Description du projet :
L’objectif à terme du projet sera de mettre en place un algorithme de Deep Learning (DL) basé sur les réseaux de
neurones de convolution (CNN en anglais) permettant d’extraire à partir de deux images en entrée (une image de
référence et une image propre à un état déformé) le champ de déformation en surface d’un matériau sollicité
mécaniquement. Le matériau support de l’étude sera un Inconel 718 ; cet alliage représente plus de la moitié du tonnage
produit des pièces en superalliages base nickel dans le monde.
Ce projet exploratoire entrera en interaction avec des travaux de thèse et de post-doctorat actuellement en cours au
laboratoire ICA de l’Ecole. Les étudiants, accueillis au sein du laboratoire, pourront ainsi entrer en interaction avec les
doctorants et les membres permanents de l’équipe de recherche. Notamment, les étudiants intéressés pourront assister
aux essais mécaniques avec suivi optique pour la corrélation d’image numérique, permettant de générer les données
nécessaires à la réalisation du projet.
Profil recherché :
- goût prononcé pour le domaine des sciences des matériaux (matériaux métalliques)
- connaissance du langage de programmation Python
- curiosité ou aspiration au monde de la recherche
Modalités :
Déposer une lettre expliquant les motivations pour le parcours orienté recherche et pour le sujet proposé. Pour toute
question relative au sujet, s’adresser à Julien GENEE (julien.genee@mines-albi.fr).
Références :
[1] Pineau, A., & Antolovich, S. D. (2009). High temperature fatigue of nickel-base superalloys–a review with special emphasis
on deformation modes and oxidation. Engineering failure analysis, 16(8), 2668-2697.

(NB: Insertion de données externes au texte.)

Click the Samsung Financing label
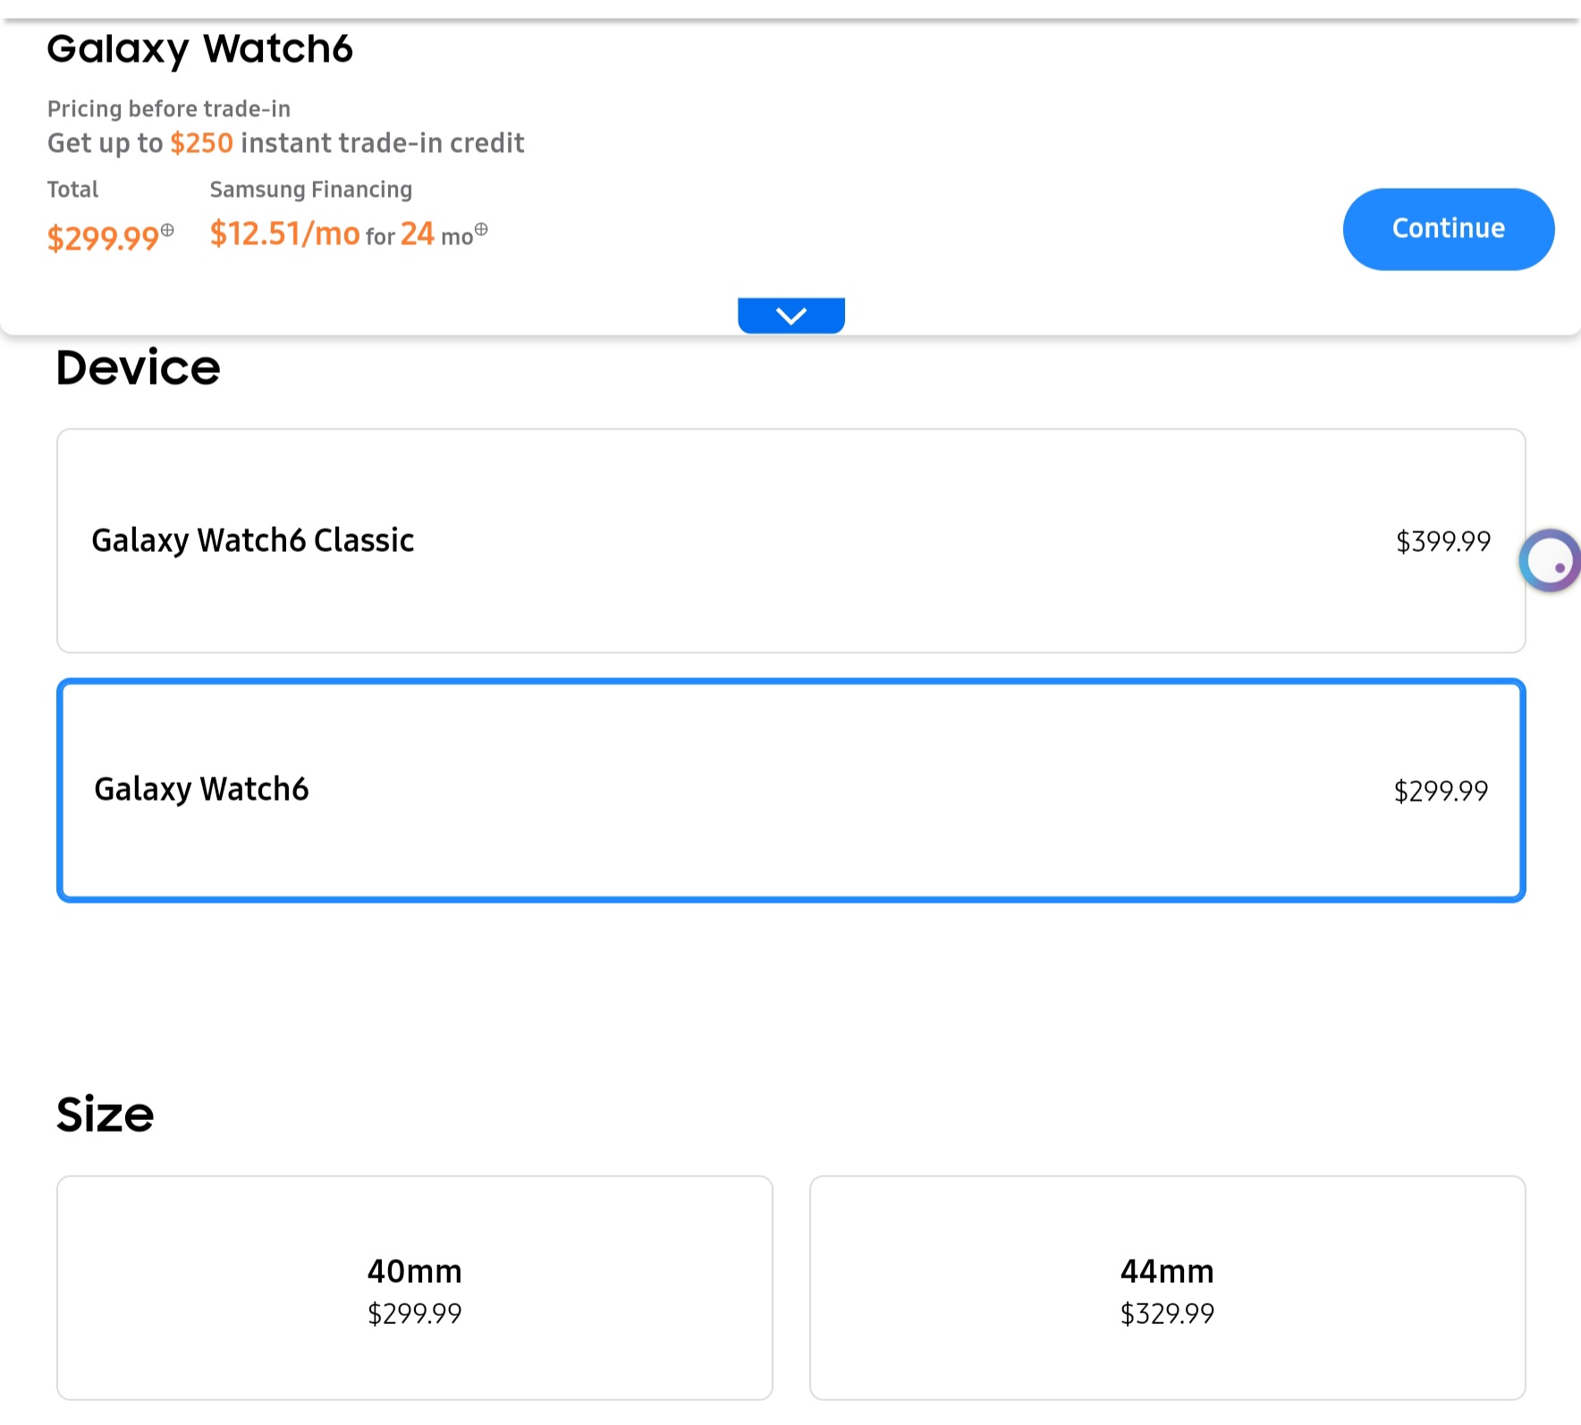This screenshot has width=1581, height=1425. coord(310,190)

[2] Stinville, J. C., Echlin, M. P., Texier, D., Bridier, F., Bocher, P., & Pollock, T. M. (2016). Sub-grain scale digital image
correlation by electron microscopy for polycrystalline materials during elastic and plastic deformation. Experimental
mechanics, 56(2), 197-216.
[3] Genée, J., Signor, L., & Villechaise, P. (2017). Slip transfer across grain/twin boundaries in polycrystalline Ni-based
superalloys. Materials Science and Engineering: A, 701, 24-33.
[4] Jiang, J., Zhang, T., Dunne, F. P., & Britton, T. B. (2016). Deformation compatibility in a single crystalline Ni superalloy.

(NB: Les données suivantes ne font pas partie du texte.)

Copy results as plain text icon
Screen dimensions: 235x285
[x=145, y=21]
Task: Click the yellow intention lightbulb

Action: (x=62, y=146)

Proceedings of the Royal Society A: Mathematical, Physical and Engineering Sciences, 472(2185), 20150690.
[5] Stinville, J. C., Lenthe, W. C., Echlin, M. P., Callahan, P. G., Texier, D., & Pollock, T. M. (2017). Microstructural statistics
for fatigue crack initiation in polycrystalline nickel-base superalloys. International Journal of Fracture, 208(1), 221-240.
[6] Charpagne, M. A., Hestroffer, J. M., Polonsky, A. T., Echlin, M. P., Texier, D., Valle, V., ... & Stinville, J. C. (2021). Slip
localization in Inconel 718: a three-dimensional and statistical perspective. Acta Materialia, 215, 117037.
[7] Bourdin, F., Stinville, J. C., Echlin, M. P., Callahan, P. G., Lenthe, W. C., Torbet, C. J., ... & Valle, V. (2018). Measurements
of plastic localization by heaviside-digital image correlation. Acta Materialia, 157, 307-325.
[8] Ge, M., Su, F., Zhao, Z., & Su, D. (2020). Deep learning analysis on microscopic imaging in materials science. Materials
Today Nano, 11, 100087.
[9] Himanen, L., Geurts, A., Foster, A. S., & Rinke, P. (2019). Data‐driven materials science: status, challenges, and
perspectives. Advanced Science, 6(21), 1900808.